Tuesday, April 6, 2010

Timothy Liu Poems

I think that it is valuable reading literature from both the gay and heterosexual perspective, because despite ones sexual preference, both can relate to similar experiences, like love, guilt, pain, etc.

I feel that all three poems speak of a secret love. The first, about the leaves, tells of being able to enjoy a secret and longed for experience, which I assume is being able to love his partner unrestrained by societies judging gaze. The experience is made metaphor by the raking of fall leaves, discovering something beautiful in the middle of a mundane chore. Later, away from work and everyone else, that love is quietly rekindled in a boat on the waters. I think this poem speaks to everyone who has had a first love, or enjoyed a secret love, despite their sexuality.

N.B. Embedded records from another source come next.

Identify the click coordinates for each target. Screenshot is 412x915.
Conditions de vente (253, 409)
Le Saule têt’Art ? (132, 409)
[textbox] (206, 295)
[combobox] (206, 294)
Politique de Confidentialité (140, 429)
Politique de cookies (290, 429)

The Other poems speak of the pain of secret love, of the fear of judgment, and the guilt of conscience. All of us are imperfect and have felt the pangs of harboring some secret, or feeling that we are on the outside looking in, or perhaps something that we love is condemned by the surrounding majority.

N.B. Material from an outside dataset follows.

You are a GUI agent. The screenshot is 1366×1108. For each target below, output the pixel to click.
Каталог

I also think that for those of us who are heterosexual, reading this kind of poetry can help us appreciate what it feels like to feel forbidden love more poignantly, just as we can read other literature to try and gain some perspective on the feelings of any marginalized group of people.

1 comment:

  1. I read these poems through the first time with the understanding that the author was gay. As I read specific lines I was a little disturbed and uncomfortable. But the next time through I read the poem without thinking about the gay author. I read what he was writing and felt many of the things that Dusty explains above. I do see where gay theory would help to more specifically understand this poem. But as for me as heterosexual, I appreciated the poem for what it spoke to me.